Issue 4246: doc: execution model - clear and complete example in documentation (original) (raw)
I'd like to propose adding some complete example regarding scopes and bindings resolving to execution model description. There is no week on pl.comp.lang.python without a question about UnboundLocalError problem. I'm getting tired answering that. ;-) It does not have to look so verbose as my (attached) example, but please add some example, which will clarify this issue.
Your example seem too verbose and diffuse. Perhaps something more focused on what people do wrong would be more helpful. I presume you mean something like this -- with or without x=2 before the def.
def f(): print (x) x = 1
f() Traceback (most recent call last): File "<pyshell#31>", line 1, in f() File "<pyshell#30>", line 2, in f print (x) UnboundLocalError: local variable 'x' referenced before assignment
What are the other ways people get the error.
The FAQ for this was much improved in 2009 (issue 7290): http://docs.python.org/py3k/faq/programming.html#why-am-i-getting-an-unboundlocalerror-when-the-variable-has-a-value
To support the claim that this keeps biting people, at least the following bug reports all came from people misundestanding this: issue 10043 issue 9049 issue 7747 issue 7276 issue 6833 issue 5763 issue 4109 (understood effect of =, surprised by +=) issue 972467 issue 850110 issue 463640 These are just the people who were persistent enough to open a bug (and in most cases managed to produce a minimal example); many more ask on c.l.p, StackOverflow (>50 hits for UnboundLocalError, many of which are this exact issue) etc., or just give up.

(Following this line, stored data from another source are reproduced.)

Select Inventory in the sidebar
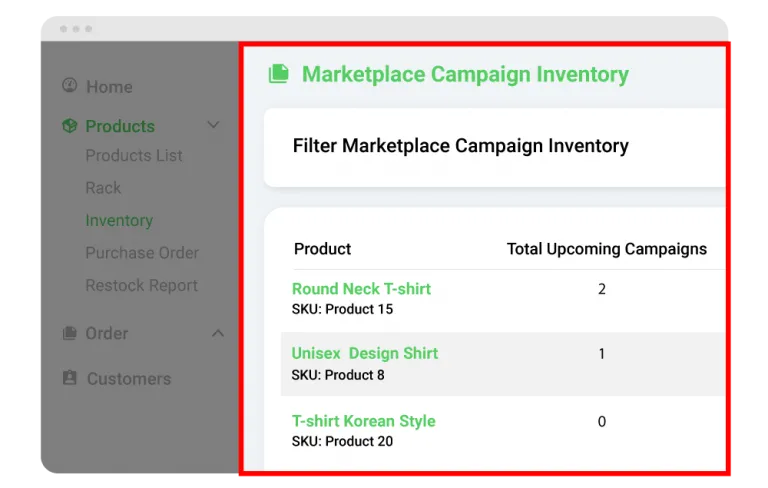Image resolution: width=768 pixels, height=488 pixels. pyautogui.click(x=119, y=220)
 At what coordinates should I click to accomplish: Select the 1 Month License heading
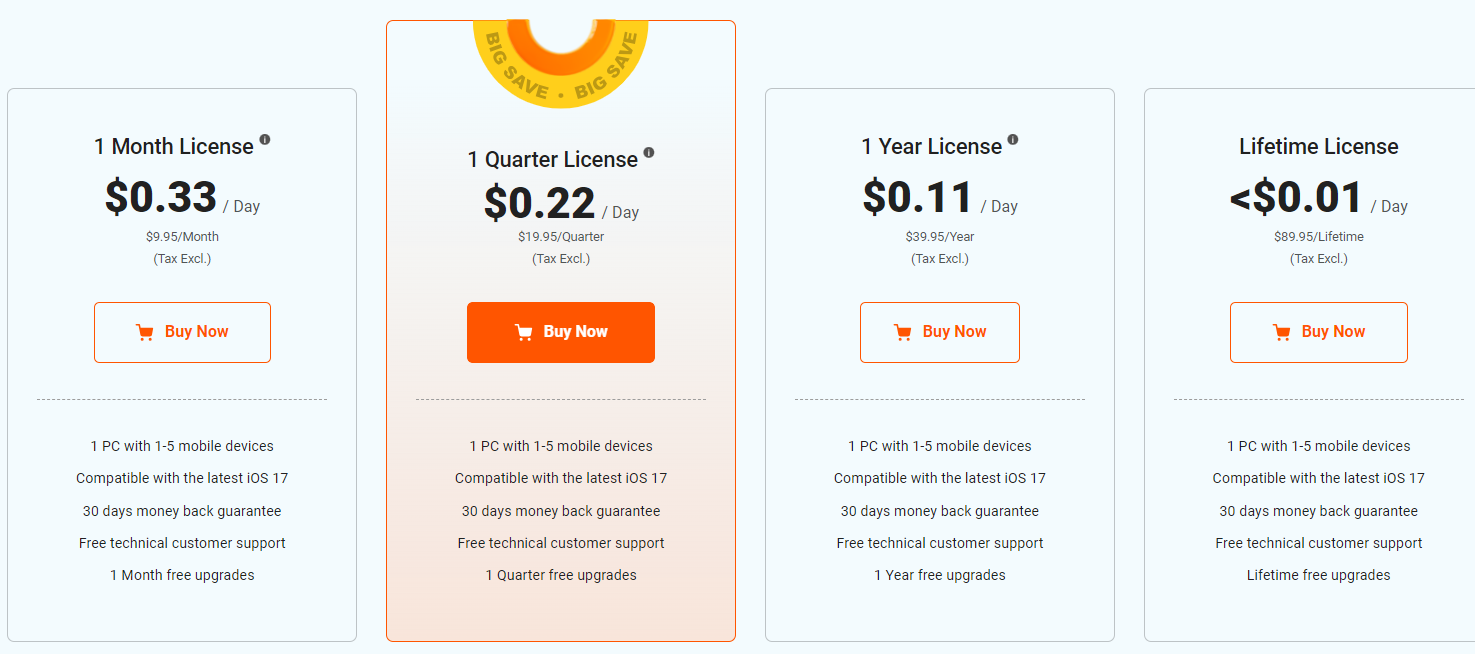pyautogui.click(x=174, y=147)
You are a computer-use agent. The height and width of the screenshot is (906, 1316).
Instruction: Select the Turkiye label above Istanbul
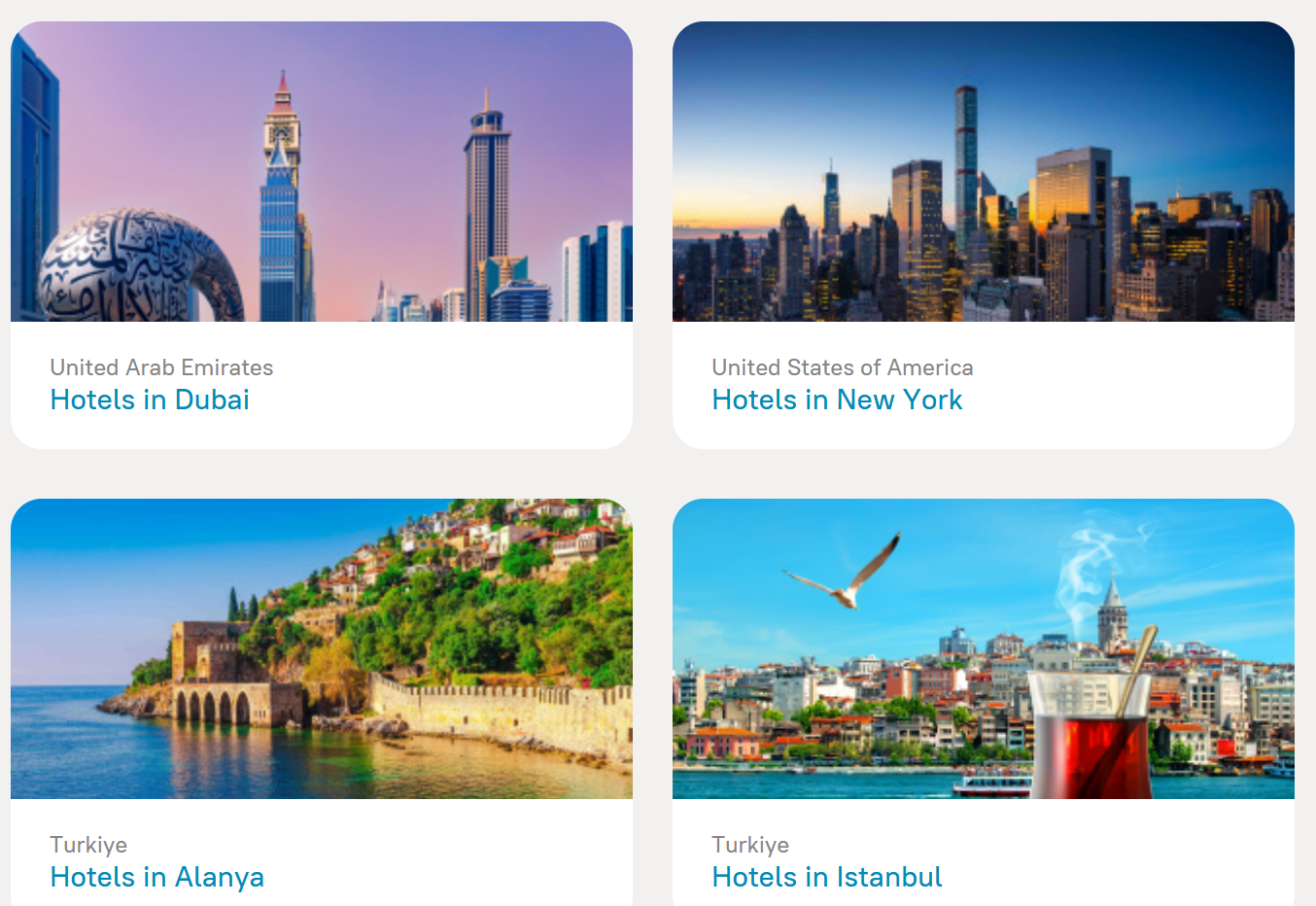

[Interesting point: people mostly complain when the unbound reference occurs textually before the assignment (though there's selection bias here), and many of them complain that things happen "out of order". It seems half the misunderstanding is that people expect variables to become localized when first assigned - they don't understand it's a static decision affecting all occurences in a function.]
The central problem I believe is that when people try to modify a non-local var and get UnboundLocalError: local variable foo referenced before assignment their mental model of Python scopes is wrong, so the error message is useless for them (what 'local variable foo' is it talking about?), and have no idea where to look next.
Also, I'm afraid people just won't internalize this issue until it bites them at least once (I've seen a Python course where I had explained this, with a print-before-assignment example, and 2 days later a student was bitten by the exception and was at a loss. Therefore, I think providing a clear learning path from UnboundLocalError is crucial.
==>
I propose (i.e. am working on patch(s)) attacking it at many points:
(1) Expand UnboundLocalError message to point to help('NAMESPACES') [Execution Model → Naming and Binding] and/or the FAQ. (requirement IMHO: use a help() ref that can be followed the from a Python prompt on an offline machine; not sure if FAQ can work this way.)
(1B) Ideally, detect if the var is bound in outer/global scope
and suggest help('nonlocal') / help('global') approriately.
(1C) Ideally, improve UnboundLocalError to explain "foo is local
throughout the function because it's bound at line 42".
(2) Add an example to Naming and Binding section. Currently, it's a bunch of legalese, defining 7 terms(!) before you get to the meat. Mortal users won't survive that. Being the language spec, the precise legalese must stay there; but it'd be good to prepend it with a human-readable blurb and example regarding this issue.
(3) Improve the tutorial. Sections 4.6 [Defining functions] and 9.2 [Scopes and Namespaces] are relevant. 4.6 mentions the issue of assignment to global but neither section has a clear example. And 9.2 is scary IMHO; I'll see if I can make it any better...
(4) Add examples to documentation of global & nonlocal? Not clear if helpful, probably too much.